_What the exercise asks_.
Scan the entries below. List each line with "computer".

Dataset entries:
______
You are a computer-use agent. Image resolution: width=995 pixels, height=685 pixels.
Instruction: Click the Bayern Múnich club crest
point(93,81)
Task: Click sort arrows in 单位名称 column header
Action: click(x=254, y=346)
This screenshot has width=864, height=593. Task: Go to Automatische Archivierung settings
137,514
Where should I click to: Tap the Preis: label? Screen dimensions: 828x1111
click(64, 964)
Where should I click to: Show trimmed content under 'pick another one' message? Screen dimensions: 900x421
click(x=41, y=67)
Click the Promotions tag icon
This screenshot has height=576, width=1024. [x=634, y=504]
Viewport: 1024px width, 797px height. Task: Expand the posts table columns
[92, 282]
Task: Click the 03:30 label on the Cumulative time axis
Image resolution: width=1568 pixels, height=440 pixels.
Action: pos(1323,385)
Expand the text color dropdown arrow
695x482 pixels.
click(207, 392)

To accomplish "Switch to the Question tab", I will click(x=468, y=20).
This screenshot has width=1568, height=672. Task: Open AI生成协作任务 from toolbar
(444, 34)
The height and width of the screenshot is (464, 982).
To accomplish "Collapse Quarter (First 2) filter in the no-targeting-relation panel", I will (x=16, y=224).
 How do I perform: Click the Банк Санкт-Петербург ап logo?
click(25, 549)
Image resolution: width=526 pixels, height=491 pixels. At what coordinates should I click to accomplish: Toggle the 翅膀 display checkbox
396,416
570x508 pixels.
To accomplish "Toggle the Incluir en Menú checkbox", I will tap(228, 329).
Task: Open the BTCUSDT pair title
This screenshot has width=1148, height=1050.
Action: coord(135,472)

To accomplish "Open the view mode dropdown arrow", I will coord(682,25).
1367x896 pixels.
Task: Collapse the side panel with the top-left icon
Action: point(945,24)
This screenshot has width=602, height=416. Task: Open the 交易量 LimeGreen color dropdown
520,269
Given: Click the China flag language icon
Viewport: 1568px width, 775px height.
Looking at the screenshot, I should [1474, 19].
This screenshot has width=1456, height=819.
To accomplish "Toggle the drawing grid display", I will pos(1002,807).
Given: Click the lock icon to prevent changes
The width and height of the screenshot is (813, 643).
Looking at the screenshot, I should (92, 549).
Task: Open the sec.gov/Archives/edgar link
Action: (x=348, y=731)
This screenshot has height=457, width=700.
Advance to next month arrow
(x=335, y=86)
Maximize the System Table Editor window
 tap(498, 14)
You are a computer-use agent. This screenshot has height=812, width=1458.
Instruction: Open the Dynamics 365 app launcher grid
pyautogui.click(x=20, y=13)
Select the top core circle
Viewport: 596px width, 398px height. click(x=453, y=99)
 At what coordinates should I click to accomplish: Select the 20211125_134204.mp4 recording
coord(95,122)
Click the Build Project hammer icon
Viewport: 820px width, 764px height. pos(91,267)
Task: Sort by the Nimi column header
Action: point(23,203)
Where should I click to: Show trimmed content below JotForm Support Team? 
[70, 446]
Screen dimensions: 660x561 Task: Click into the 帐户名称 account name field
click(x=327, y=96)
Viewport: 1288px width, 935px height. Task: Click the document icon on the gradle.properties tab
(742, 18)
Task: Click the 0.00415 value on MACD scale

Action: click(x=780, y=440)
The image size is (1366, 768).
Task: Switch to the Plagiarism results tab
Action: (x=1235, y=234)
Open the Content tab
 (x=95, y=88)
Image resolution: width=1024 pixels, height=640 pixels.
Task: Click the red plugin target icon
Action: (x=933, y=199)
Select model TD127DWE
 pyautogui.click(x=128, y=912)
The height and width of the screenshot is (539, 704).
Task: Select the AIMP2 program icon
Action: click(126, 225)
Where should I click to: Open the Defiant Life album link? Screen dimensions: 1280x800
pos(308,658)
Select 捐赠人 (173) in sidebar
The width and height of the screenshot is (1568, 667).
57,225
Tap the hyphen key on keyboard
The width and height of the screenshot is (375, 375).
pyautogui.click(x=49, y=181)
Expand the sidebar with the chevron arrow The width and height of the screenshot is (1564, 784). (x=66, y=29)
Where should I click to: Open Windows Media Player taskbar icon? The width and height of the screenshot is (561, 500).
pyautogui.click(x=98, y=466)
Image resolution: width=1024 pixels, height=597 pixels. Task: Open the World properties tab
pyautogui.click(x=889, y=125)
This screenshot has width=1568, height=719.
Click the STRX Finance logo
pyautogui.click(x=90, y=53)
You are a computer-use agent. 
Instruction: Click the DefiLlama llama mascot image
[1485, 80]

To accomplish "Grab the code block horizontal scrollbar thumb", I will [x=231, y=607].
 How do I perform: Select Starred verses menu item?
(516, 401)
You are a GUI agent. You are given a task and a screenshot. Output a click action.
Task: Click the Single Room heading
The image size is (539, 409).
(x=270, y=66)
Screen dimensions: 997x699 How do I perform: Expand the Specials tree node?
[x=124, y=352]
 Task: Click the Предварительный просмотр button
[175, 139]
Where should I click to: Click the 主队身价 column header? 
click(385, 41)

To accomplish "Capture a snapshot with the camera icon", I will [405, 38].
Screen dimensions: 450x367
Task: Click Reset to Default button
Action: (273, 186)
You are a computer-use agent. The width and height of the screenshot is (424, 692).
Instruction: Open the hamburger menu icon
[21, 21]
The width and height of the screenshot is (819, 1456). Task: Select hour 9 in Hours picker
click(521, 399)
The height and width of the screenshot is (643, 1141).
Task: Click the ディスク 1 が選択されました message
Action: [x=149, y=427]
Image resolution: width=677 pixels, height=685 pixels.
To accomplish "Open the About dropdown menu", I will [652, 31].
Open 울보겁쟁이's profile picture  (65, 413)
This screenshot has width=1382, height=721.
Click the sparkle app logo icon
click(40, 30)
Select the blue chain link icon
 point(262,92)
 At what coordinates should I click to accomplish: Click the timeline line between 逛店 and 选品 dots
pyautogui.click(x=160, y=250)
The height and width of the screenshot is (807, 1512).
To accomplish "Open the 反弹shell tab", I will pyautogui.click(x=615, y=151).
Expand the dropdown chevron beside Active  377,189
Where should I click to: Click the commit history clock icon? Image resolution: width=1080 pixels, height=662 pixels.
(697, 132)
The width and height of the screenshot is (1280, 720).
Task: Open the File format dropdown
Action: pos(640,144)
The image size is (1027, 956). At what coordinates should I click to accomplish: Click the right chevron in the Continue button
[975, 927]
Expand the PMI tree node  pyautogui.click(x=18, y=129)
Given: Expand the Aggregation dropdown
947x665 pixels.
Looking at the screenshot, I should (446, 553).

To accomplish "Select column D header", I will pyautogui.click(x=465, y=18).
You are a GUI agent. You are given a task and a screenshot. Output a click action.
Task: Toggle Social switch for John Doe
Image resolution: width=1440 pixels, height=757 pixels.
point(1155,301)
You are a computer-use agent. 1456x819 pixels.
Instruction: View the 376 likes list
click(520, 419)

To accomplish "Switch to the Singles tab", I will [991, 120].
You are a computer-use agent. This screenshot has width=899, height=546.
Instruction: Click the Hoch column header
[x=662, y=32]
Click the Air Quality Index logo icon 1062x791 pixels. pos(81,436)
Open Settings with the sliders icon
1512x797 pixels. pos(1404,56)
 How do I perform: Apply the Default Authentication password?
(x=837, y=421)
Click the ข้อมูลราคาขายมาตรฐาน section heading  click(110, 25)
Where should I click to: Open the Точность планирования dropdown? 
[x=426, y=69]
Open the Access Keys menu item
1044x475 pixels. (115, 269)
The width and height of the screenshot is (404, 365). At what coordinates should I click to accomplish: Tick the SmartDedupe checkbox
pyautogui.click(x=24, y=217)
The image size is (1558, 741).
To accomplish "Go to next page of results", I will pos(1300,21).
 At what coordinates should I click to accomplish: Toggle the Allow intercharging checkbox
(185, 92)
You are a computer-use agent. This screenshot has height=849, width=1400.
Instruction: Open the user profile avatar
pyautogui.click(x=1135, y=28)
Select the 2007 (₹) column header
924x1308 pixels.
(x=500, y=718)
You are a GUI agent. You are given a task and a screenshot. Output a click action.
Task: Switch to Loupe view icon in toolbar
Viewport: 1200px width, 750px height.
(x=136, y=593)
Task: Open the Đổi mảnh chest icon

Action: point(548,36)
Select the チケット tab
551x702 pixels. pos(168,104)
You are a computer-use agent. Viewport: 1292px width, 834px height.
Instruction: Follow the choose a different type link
______
_Output for this task_.
You are a computer-use agent. Image resolution: width=995 pixels, height=685 pixels.
You are a computer-use agent. This screenshot has height=812, width=1458.
You are a computer-use agent. 
You are a computer-use agent. The width and height of the screenshot is (424, 692).
You are a computer-use agent. 1456x819 pixels.
You are a computer-use agent. This screenshot has width=899, height=546.
You are a computer-use agent. This screenshot has height=849, width=1400.
You are a computer-use agent. Viewport: 1292px width, 834px height.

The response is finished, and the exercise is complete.